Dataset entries
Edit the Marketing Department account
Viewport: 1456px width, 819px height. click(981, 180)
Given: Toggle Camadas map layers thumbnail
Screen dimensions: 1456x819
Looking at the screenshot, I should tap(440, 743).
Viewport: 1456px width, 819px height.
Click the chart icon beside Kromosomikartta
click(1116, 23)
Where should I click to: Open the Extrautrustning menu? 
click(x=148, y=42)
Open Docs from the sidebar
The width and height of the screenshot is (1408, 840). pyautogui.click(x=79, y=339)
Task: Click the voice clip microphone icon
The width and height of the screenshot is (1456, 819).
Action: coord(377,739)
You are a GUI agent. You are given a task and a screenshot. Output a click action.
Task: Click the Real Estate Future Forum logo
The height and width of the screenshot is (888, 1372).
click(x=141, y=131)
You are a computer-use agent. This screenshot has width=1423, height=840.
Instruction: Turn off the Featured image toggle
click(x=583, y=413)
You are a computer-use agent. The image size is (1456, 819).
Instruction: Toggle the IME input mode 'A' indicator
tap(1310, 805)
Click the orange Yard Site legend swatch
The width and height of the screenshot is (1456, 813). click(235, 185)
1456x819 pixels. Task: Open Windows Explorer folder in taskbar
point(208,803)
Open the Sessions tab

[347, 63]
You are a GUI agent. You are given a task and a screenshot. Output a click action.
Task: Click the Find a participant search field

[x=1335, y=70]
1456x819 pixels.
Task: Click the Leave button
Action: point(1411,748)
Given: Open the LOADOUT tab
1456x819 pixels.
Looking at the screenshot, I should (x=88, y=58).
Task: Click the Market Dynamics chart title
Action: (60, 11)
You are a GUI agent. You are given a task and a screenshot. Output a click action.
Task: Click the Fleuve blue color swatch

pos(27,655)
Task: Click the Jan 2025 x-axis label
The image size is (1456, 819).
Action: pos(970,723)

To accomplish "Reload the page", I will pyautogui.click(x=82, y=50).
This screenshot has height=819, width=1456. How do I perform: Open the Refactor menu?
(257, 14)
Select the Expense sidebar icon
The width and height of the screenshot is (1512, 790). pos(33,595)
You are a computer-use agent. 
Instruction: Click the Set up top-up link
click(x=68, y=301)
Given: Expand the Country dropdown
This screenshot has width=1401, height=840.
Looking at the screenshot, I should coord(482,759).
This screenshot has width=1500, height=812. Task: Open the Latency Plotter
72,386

◆ **Activity**
Every entry above should be transcribed exactly and in full.

◆ **Expected output**
Edit the Marketing Department account
Viewport: 1456px width, 819px height. click(981, 180)
Given: Toggle Camadas map layers thumbnail
Screen dimensions: 1456x819
Looking at the screenshot, I should tap(440, 743).
Viewport: 1456px width, 819px height.
Click the chart icon beside Kromosomikartta
click(1116, 23)
Where should I click to: Open the Extrautrustning menu? 
click(x=148, y=42)
Open Docs from the sidebar
The width and height of the screenshot is (1408, 840). pyautogui.click(x=79, y=339)
Task: Click the voice clip microphone icon
The width and height of the screenshot is (1456, 819).
Action: coord(377,739)
You are a GUI agent. You are given a task and a screenshot. Output a click action.
Task: Click the Real Estate Future Forum logo
The height and width of the screenshot is (888, 1372).
click(x=141, y=131)
You are a computer-use agent. This screenshot has width=1423, height=840.
Instruction: Turn off the Featured image toggle
click(x=583, y=413)
You are a computer-use agent. The image size is (1456, 819).
Instruction: Toggle the IME input mode 'A' indicator
tap(1310, 805)
Click the orange Yard Site legend swatch
The width and height of the screenshot is (1456, 813). click(235, 185)
1456x819 pixels. Task: Open Windows Explorer folder in taskbar
point(208,803)
Open the Sessions tab

[347, 63]
You are a GUI agent. You are given a task and a screenshot. Output a click action.
Task: Click the Find a participant search field

[x=1335, y=70]
1456x819 pixels.
Task: Click the Leave button
Action: point(1411,748)
Given: Open the LOADOUT tab
1456x819 pixels.
Looking at the screenshot, I should (x=88, y=58).
Task: Click the Market Dynamics chart title
Action: (60, 11)
You are a GUI agent. You are given a task and a screenshot. Output a click action.
Task: Click the Fleuve blue color swatch

pos(27,655)
Task: Click the Jan 2025 x-axis label
The image size is (1456, 819).
Action: pos(970,723)

To accomplish "Reload the page", I will pyautogui.click(x=82, y=50).
This screenshot has height=819, width=1456. How do I perform: Open the Refactor menu?
(257, 14)
Select the Expense sidebar icon
The width and height of the screenshot is (1512, 790). pos(33,595)
You are a computer-use agent. 
Instruction: Click the Set up top-up link
click(x=68, y=301)
Given: Expand the Country dropdown
This screenshot has width=1401, height=840.
Looking at the screenshot, I should coord(482,759).
This screenshot has width=1500, height=812. Task: Open the Latency Plotter
72,386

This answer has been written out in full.